Flucht in die Fernsehstudios
Aber auch das half offenbar nicht, um die Kritik einzubremsen. Es wäre zu erwarten gewesen, dass der Kanzler den “Schweigekanzler” spielt und den Skandal totschweigt. Aber das immense Echo, das sein Missachten des Sicherheitsabstandes mit sich brachte, drängte ihn zu einer Äußerung. Diese begann wieder auf Facebook, dort postete der Kanzler:
Auf der Straße vor dem „Walserhaus“ haben sich spontan zahlreiche Bewohner getroffen und es wurde leider nicht von allen Medienvertretern und Bewohnern der Sicherheitsabstand eingehalten.Ich habe daher mehrfach ersucht, die notwendigen Regeln einzuhalten, auch wenn die Ansteckungszahlen niedrig sind! Und zwar auch, wenn es schwer fällt!
In der ZIB2 und bei “Fellner Live!” wiederholte er dann das: Manche Bewohner hätten sich nicht daran gehalten, vor allem auch die Journalisten hätten sich unkontrolliert aufgeführt – referierte der Kanzler mantraartig.
Er lieferte auch gleich die Lösung: Ab jetzt kommen Bodenmarkierungen für Journalisten.
Der letzte Akt: In den TV-Studios fand Kurz die Schuldigen: Die Journalisten. Die “Krone” half dem Kanzler seinen letzten Akt prominent zu platzieren.
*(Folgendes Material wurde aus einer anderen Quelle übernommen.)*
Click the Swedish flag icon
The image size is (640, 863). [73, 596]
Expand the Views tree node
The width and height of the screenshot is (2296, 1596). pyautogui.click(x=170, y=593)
Damit war die alternative, türkise Realität erschaffen. Sogar Konsequenzen hat der Kanzler schon gezogen, weil mit seinem armen Fußvolk eben die Emotion durchgeht, wenn er zu Besuch kommt. Der Sebastian blieb fehlerfrei.
Das “Gesamtkunstwerk” Corona-Tour hatte sich Gerald Fleischmann trotzdem ganz anders vorgestellt.